* Instructions to follow *
Whenever a line of the entries below holds the string "section", copy that line and return it.

* Records to use *
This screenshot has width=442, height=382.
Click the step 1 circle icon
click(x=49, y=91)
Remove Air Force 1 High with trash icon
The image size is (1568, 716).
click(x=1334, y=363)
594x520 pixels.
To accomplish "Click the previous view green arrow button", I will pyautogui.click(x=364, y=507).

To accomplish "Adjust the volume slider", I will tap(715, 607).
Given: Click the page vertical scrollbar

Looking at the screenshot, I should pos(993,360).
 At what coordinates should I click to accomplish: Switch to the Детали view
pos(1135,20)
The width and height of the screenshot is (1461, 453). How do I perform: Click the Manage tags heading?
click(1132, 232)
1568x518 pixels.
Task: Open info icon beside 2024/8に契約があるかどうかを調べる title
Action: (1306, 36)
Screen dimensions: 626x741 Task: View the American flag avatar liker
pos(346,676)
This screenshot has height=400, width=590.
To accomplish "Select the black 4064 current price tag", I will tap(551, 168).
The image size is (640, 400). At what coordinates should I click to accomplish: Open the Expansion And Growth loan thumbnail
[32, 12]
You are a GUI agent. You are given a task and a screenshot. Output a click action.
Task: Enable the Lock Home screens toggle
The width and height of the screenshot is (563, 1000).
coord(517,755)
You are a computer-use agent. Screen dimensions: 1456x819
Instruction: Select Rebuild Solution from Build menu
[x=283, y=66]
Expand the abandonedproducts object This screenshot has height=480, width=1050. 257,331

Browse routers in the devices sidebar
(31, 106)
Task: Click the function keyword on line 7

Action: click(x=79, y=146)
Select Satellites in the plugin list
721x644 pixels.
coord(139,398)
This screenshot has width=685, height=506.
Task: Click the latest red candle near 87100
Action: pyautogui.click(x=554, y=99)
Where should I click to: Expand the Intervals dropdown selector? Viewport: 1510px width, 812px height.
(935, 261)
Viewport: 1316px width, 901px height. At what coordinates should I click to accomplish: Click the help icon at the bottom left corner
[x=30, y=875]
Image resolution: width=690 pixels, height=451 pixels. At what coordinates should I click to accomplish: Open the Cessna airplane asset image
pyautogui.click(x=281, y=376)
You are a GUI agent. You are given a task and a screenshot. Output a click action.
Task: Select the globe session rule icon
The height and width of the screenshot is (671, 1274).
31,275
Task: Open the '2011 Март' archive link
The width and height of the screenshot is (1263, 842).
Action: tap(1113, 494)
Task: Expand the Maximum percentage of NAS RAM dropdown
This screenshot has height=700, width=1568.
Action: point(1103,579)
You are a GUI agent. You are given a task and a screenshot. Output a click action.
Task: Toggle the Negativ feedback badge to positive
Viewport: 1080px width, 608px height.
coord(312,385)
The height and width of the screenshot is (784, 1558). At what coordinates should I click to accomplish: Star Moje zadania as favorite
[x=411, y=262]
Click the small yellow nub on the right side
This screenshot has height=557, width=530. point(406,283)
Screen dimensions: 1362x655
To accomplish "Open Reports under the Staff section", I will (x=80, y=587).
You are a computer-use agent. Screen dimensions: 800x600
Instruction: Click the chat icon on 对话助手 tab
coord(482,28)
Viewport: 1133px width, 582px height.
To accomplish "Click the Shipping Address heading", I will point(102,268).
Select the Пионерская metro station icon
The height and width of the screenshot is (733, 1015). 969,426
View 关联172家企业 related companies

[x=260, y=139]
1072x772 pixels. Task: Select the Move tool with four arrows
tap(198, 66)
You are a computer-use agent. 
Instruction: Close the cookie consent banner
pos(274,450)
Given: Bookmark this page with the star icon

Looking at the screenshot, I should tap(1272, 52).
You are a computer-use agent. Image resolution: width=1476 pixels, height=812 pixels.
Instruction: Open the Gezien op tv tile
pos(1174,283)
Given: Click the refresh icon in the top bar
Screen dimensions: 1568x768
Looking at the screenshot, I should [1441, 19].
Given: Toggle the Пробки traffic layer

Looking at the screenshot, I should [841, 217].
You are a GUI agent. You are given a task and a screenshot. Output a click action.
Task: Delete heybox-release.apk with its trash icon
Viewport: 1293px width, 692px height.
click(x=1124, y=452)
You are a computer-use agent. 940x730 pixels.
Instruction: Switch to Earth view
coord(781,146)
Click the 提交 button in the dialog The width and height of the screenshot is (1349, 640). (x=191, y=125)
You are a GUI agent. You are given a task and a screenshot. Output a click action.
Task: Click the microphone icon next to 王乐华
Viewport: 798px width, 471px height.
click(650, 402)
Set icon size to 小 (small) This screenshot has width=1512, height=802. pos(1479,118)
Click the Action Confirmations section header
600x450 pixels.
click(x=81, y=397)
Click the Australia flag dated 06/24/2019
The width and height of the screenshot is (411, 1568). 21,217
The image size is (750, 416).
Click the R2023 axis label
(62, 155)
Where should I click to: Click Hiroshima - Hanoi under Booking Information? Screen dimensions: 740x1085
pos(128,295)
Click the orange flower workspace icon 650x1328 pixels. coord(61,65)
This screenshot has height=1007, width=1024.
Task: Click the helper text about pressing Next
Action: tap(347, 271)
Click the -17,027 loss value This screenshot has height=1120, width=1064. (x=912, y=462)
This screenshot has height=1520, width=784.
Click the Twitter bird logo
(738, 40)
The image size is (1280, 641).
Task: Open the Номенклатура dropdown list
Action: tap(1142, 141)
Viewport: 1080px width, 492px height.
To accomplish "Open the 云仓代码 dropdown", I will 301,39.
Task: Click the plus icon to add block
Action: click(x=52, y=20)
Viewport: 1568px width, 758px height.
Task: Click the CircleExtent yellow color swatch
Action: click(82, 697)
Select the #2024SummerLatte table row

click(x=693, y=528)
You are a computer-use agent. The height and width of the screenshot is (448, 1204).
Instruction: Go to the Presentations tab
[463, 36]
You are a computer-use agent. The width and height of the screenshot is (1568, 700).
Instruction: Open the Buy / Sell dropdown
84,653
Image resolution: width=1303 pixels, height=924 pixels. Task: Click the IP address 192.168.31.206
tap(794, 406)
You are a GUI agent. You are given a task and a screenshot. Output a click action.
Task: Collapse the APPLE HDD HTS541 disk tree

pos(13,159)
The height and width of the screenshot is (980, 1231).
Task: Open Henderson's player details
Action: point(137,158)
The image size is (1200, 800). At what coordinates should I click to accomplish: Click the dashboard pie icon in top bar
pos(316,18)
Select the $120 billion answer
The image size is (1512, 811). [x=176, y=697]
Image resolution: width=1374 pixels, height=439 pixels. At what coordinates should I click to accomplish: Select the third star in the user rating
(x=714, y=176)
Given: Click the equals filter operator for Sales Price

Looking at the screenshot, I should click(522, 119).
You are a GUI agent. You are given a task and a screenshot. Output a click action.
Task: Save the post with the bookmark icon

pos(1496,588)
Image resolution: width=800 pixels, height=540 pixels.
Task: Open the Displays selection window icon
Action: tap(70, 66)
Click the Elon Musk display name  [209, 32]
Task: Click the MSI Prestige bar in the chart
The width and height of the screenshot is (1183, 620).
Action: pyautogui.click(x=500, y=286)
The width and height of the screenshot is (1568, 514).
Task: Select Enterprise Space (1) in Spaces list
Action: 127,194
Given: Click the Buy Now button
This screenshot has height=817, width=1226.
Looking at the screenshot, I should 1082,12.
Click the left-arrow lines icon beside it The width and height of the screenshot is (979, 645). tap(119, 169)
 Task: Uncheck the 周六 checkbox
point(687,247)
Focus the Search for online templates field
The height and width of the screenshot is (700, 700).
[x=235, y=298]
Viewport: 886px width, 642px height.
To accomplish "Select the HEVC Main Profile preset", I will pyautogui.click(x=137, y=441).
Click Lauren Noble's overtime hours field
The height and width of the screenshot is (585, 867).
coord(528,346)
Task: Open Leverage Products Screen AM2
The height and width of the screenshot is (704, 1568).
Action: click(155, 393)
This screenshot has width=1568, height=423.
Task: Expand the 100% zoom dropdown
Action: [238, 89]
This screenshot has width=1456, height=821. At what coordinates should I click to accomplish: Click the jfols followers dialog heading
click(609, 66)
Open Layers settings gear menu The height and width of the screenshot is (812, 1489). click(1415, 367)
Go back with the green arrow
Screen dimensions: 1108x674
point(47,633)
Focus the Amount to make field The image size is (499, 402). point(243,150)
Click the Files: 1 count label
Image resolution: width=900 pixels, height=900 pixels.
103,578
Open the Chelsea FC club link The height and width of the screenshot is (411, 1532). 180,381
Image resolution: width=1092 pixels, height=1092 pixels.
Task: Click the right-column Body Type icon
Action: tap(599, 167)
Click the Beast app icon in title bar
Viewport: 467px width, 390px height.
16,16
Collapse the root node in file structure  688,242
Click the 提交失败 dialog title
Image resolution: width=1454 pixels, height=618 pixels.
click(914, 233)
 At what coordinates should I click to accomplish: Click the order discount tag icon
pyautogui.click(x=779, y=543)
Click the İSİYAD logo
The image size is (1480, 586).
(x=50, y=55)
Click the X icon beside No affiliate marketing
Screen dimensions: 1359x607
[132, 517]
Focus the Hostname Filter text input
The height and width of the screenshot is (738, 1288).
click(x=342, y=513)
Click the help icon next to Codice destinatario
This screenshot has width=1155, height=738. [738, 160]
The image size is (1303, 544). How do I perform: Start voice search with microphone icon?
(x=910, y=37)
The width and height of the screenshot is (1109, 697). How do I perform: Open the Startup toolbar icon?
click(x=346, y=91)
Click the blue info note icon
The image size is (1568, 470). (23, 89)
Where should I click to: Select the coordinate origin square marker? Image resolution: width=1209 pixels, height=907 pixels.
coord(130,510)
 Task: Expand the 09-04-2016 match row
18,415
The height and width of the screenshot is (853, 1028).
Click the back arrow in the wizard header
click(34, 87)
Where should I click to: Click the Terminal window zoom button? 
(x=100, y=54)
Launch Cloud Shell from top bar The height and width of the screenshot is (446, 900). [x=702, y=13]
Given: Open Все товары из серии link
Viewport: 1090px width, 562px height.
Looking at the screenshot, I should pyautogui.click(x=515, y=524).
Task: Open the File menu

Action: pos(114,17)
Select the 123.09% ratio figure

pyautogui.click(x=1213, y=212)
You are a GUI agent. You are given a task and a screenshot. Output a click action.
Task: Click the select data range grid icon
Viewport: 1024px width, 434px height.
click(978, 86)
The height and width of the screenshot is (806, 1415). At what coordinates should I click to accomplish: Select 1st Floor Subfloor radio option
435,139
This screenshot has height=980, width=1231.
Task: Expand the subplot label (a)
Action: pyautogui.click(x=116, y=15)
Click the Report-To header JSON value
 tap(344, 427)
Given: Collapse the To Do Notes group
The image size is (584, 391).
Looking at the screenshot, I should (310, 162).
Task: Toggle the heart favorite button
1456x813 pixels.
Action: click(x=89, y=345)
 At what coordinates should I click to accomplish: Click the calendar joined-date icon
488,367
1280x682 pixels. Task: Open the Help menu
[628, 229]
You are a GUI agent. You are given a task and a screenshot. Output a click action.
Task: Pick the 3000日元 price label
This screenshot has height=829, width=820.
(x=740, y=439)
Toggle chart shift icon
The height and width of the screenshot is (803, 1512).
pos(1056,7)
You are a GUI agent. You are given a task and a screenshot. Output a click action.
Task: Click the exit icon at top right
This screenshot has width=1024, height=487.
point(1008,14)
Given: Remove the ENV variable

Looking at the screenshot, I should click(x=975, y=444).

* Answer space *
To accomplish "Open Reports under the Staff section", I will (x=80, y=587).
Click the Action Confirmations section header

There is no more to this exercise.